Define the canonical $1$-forms $\omega_i = e_i\cdot \mathrm{d}x$ and $\omega_{12} = e_1\cdot\mathrm{d}e_2$, and note that they satisfy $$ \mathrm{d}\omega_1 = -\omega_{12}\wedge\omega_2\,,\quad \mathrm{d}\omega_2 = \omega_{12}\wedge\omega_1\,,\quad \mathrm{d}\omega_{12} = 0.\quad $$ Now, on $F\times\mathbb{R}^2$ with projection $(\kappa_1,\kappa_2):F\times\mathbb{R}^2\to\mathbb{R}^2$ onto the second factor, consider the exterior differential ideal $\mathcal{I}$ generated by the $1$-form $\theta = \omega_{12}+\kappa_1\,\omega_1 -\kappa_2\,\omega_2$ (which is a contact form on the $5$-manifold $F\times\mathbb{R}^2$) and the pair of $2$-forms $$ \Upsilon_1 = (\mathrm{d}\kappa_1-{\kappa_1}^2\,\omega_2)\wedge\omega_1 \qquad \Upsilon_2 = (\mathrm{d}\kappa_2-{\kappa_2}^2\,\omega_1)\wedge\omega_2 $$ Then $\mathrm{d}\theta \equiv \Upsilon_1 - \Upsilon_2 \mod \theta$. Then $\mathcal{I}$ is involutive for the independence condition $\omega_1\wedge\omega_2\not=0$.

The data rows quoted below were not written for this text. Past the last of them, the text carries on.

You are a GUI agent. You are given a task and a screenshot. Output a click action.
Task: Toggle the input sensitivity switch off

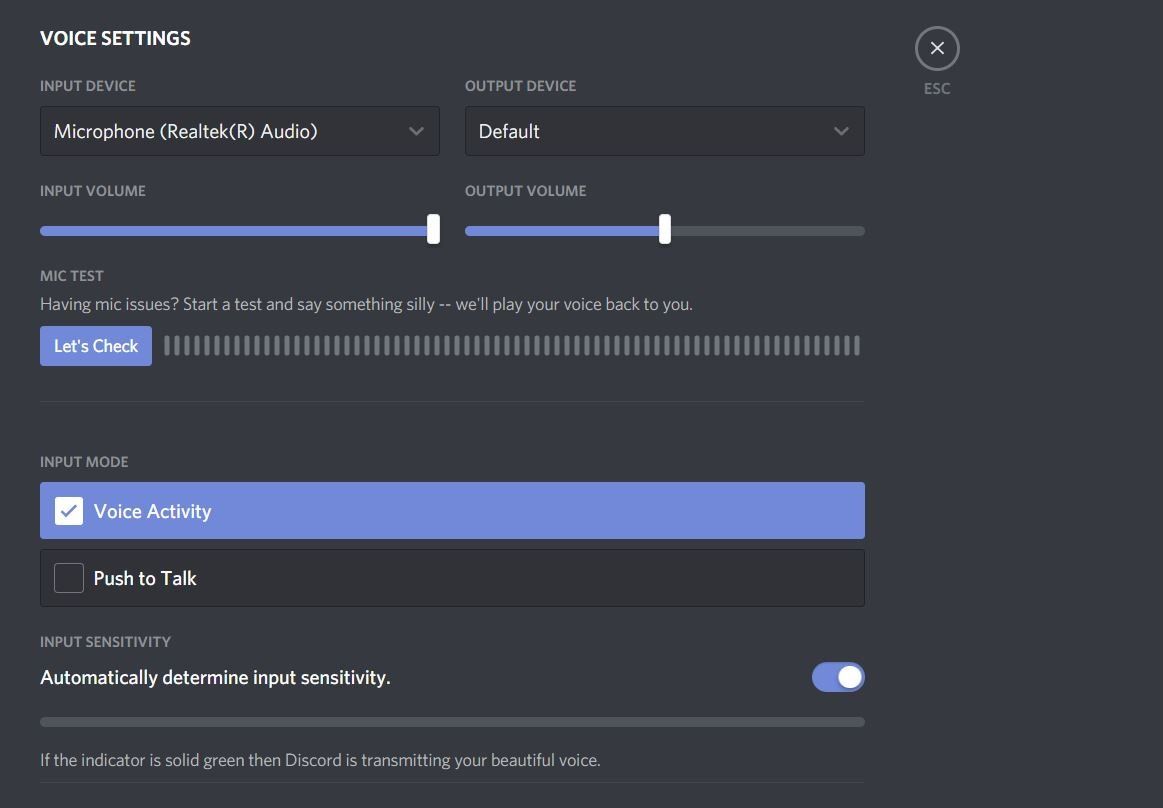click(x=837, y=677)
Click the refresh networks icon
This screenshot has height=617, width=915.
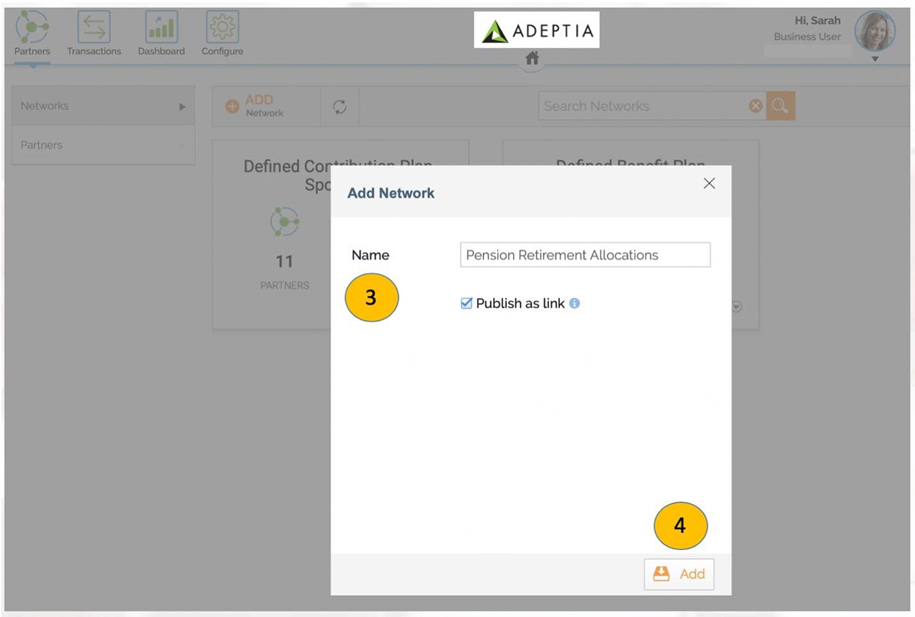click(340, 107)
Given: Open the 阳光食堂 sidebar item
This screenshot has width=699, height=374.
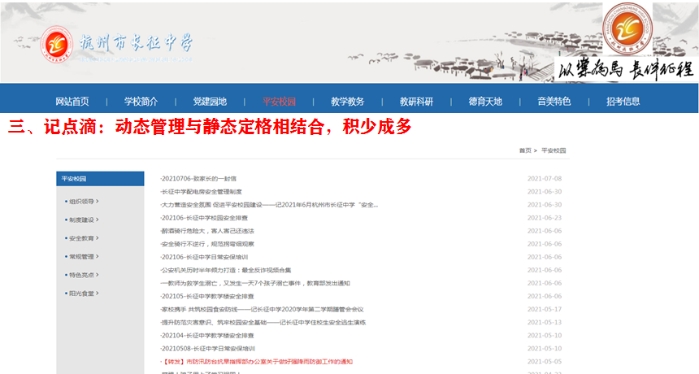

In particular, each of the integral curves of the rank 4 system $$ \theta = \mathrm{d}\kappa_1-\omega_1-{\kappa_1}^2\,\omega_2 = \mathrm{d}\kappa_2-\omega_2-{\kappa_2}^2\,\omega_1 = \omega_1-\omega_2 = 0 $$ on $F\times\mathbb{R}^2$ can be thickened to an integral surface of $\mathcal{I}$ on which $\omega_1\wedge\omega_2$ is nonvanishing. For example, we have the integral curve $$ (x;e_1,e_2,\kappa_1,\kappa_2) = \bigl((t,t);\,\partial/\partial x,\,\partial/\partial y, \,\arctan(t), \,\arctan(t)\bigr), $$ which extends to an integral manifold of $\mathcal{I}$ on an open domain $D$ containing the origin $(0,0)$. The corresponding solution $f$ will have each of $\kappa_1$ and $\kappa_2$ changing sign along a curve that meets the 'diagonal' transversely. (One could probably solve this initial value problem explicitly, but I don't have time to attempt that right now.)